Work request:
An exact copy of the data is needed, but without any of its images.

Collected data:

+++++

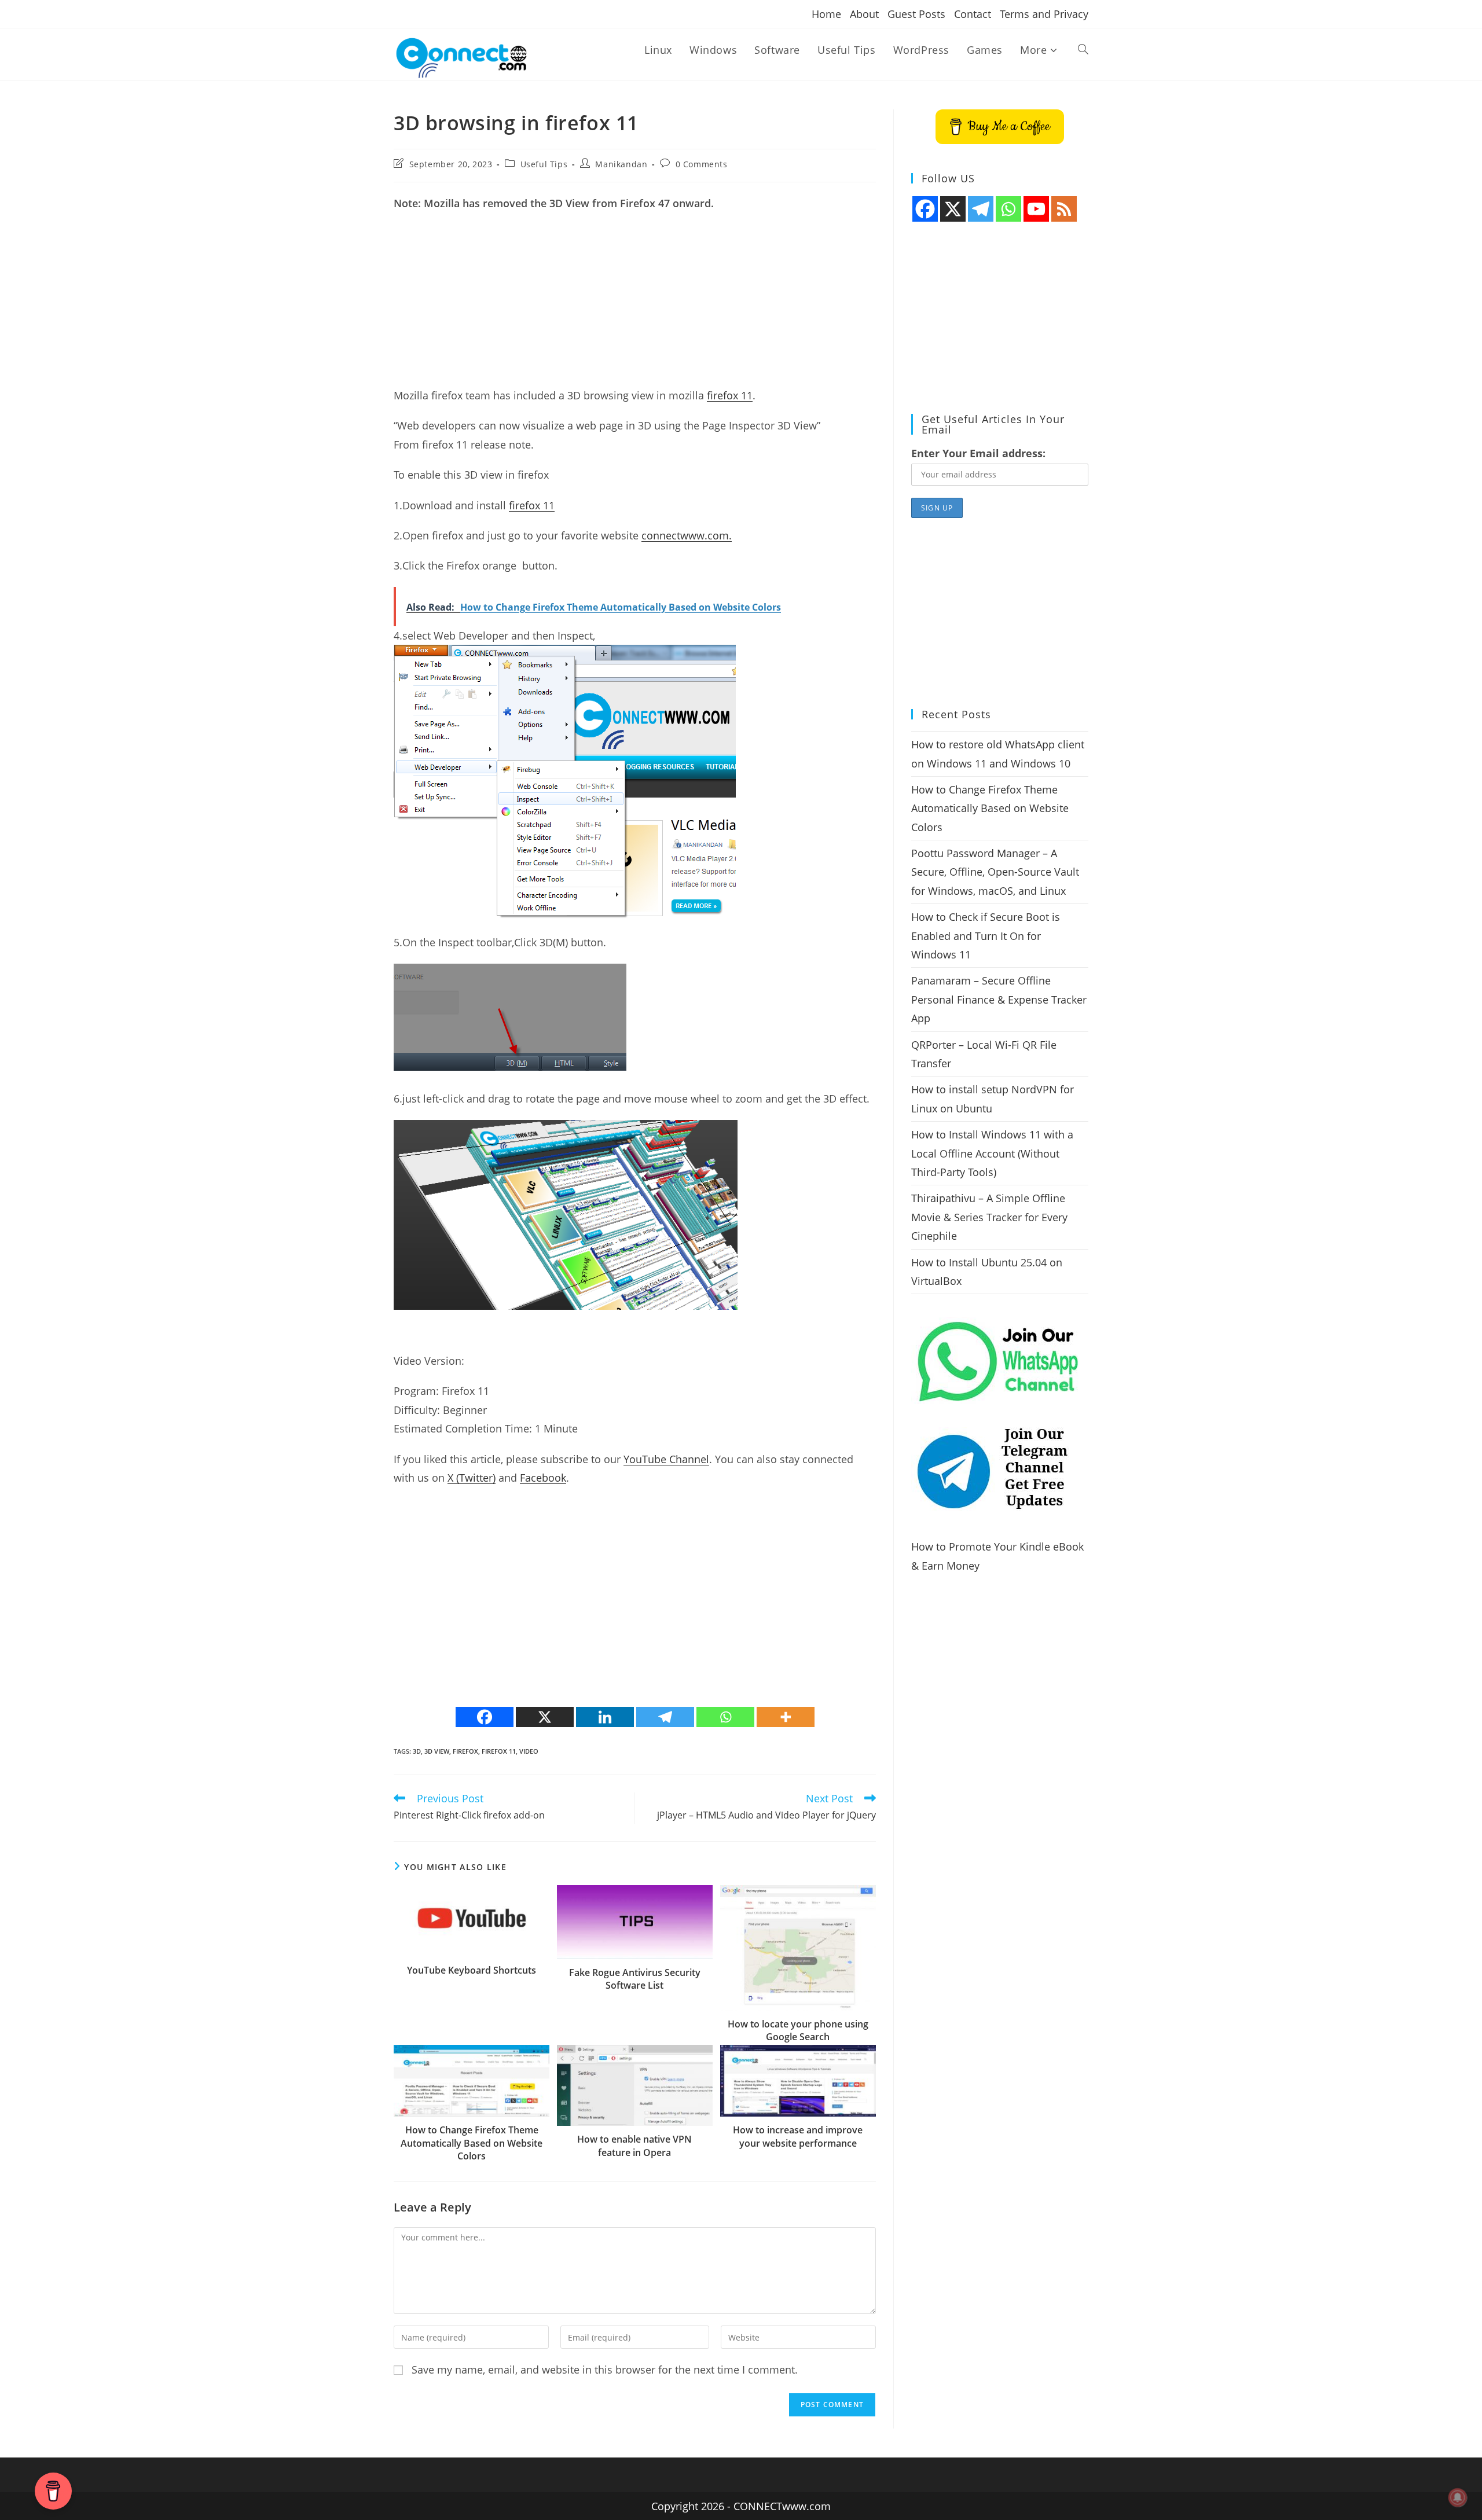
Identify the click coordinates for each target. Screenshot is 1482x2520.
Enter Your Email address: (978, 453)
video (528, 1751)
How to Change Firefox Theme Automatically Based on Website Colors (471, 2143)
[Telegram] (665, 1717)
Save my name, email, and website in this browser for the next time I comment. (605, 2369)
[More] (786, 1717)
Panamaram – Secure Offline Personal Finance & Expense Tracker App (999, 999)
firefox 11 (730, 395)
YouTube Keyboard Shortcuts (471, 1970)
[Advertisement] (635, 305)
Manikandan (621, 164)
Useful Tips (544, 164)
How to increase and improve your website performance (798, 2136)
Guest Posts (916, 14)
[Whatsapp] (725, 1717)
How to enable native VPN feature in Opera (634, 2145)
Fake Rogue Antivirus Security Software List (634, 1979)
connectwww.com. (686, 535)
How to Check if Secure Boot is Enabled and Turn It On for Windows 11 (985, 935)
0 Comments (702, 164)
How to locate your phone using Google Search (798, 2030)
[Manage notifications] (1457, 2497)
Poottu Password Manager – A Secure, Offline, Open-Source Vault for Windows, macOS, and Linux (995, 872)
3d (417, 1751)
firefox (465, 1751)
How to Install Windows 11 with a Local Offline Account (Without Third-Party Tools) (992, 1153)
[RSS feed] (1064, 209)
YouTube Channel (666, 1459)
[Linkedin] (605, 1717)
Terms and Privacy (1044, 14)
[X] (545, 1717)
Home (826, 14)
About (864, 14)
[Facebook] (484, 1717)
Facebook (543, 1478)
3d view (436, 1751)
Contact (972, 14)
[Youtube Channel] (1036, 209)
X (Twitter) (471, 1478)
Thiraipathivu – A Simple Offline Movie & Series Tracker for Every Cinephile (989, 1217)
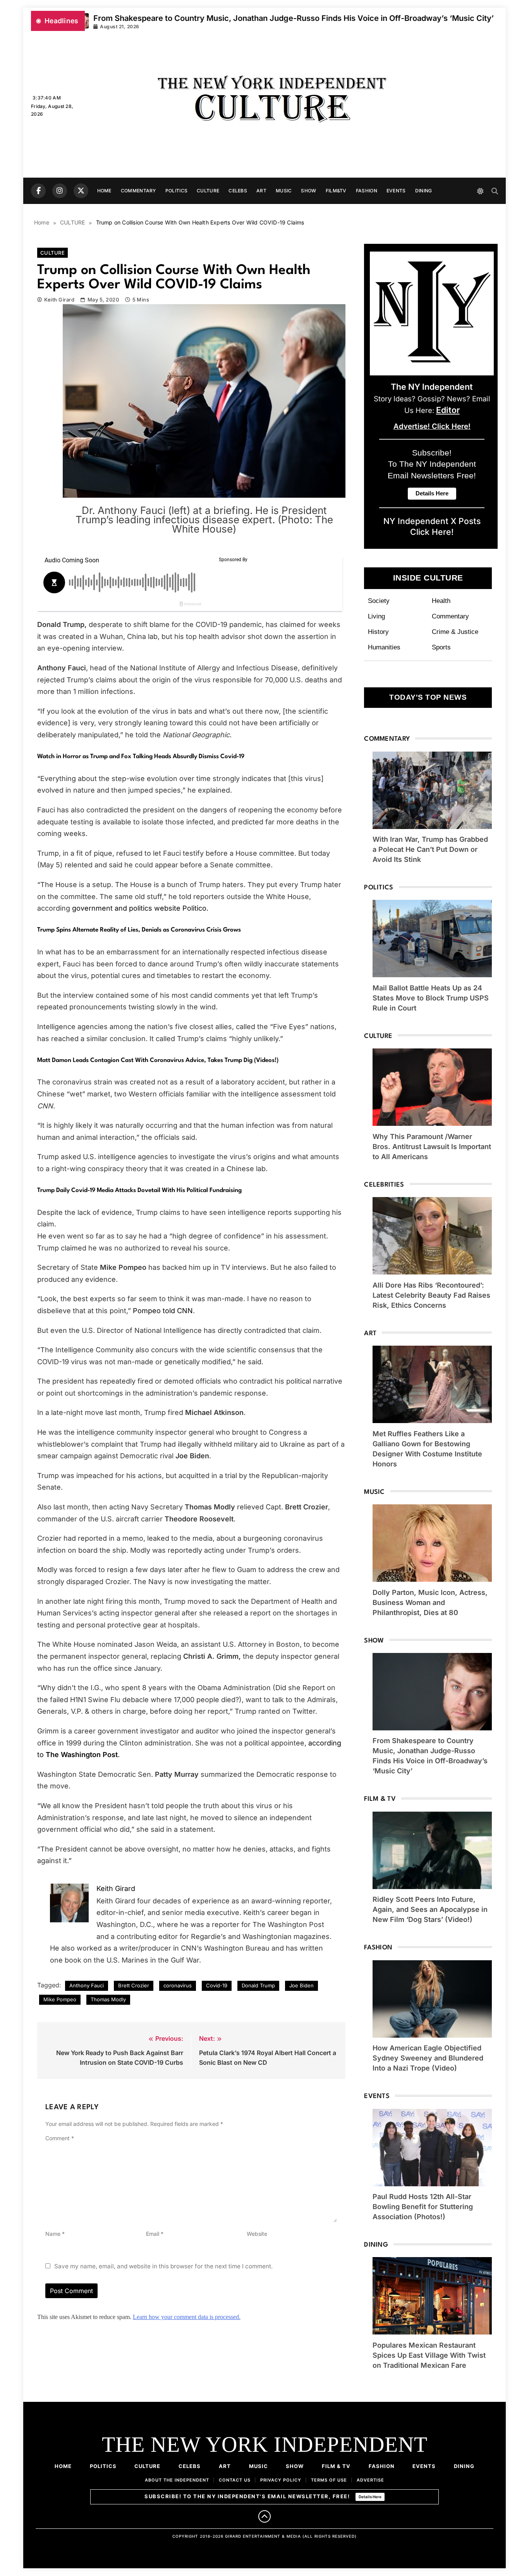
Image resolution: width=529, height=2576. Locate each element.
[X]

+++++

Response:
Identify the click coordinates for each target. Screenshot is 1482x2520.
Enter Your Email address: (978, 453)
video (528, 1751)
How to Change Firefox Theme Automatically Based on Website Colors (471, 2143)
[Telegram] (665, 1717)
Save my name, email, and website in this browser for the next time I comment. (605, 2369)
[More] (786, 1717)
Panamaram – Secure Offline Personal Finance & Expense Tracker App (999, 999)
firefox 11 (730, 395)
YouTube Keyboard Shortcuts (471, 1970)
[Advertisement] (635, 305)
Manikandan (621, 164)
Useful Tips (544, 164)
How to increase and improve your website performance (798, 2136)
Guest Posts (916, 14)
[Whatsapp] (725, 1717)
How to enable native VPN feature in Opera (634, 2145)
Fake Rogue Antivirus Security Software List (634, 1979)
connectwww.com. (686, 535)
How to Check if Secure Boot is Enabled and Turn It On for Windows 11 (985, 935)
0 Comments (702, 164)
How to locate your phone using Google Search (798, 2030)
[Manage notifications] (1457, 2497)
Poottu Password Manager – A Secure, Offline, Open-Source Vault for Windows, macOS, and Linux (995, 872)
3d (417, 1751)
firefox (465, 1751)
How to Install Windows 11 with a Local Offline Account (Without Third-Party Tools) (992, 1153)
[RSS feed] (1064, 209)
YouTube Channel (666, 1459)
[Linkedin] (605, 1717)
Terms and Privacy (1044, 14)
[X] (545, 1717)
Home (826, 14)
About (864, 14)
[Facebook] (484, 1717)
Facebook (543, 1478)
3d view (436, 1751)
Contact (972, 14)
[Youtube Channel] (1036, 209)
X (Twitter) (471, 1478)
Thiraipathivu – A Simple Offline Movie & Series Tracker for Every Cinephile (989, 1217)
Image resolution: width=529, height=2576. Locate each element.
[X]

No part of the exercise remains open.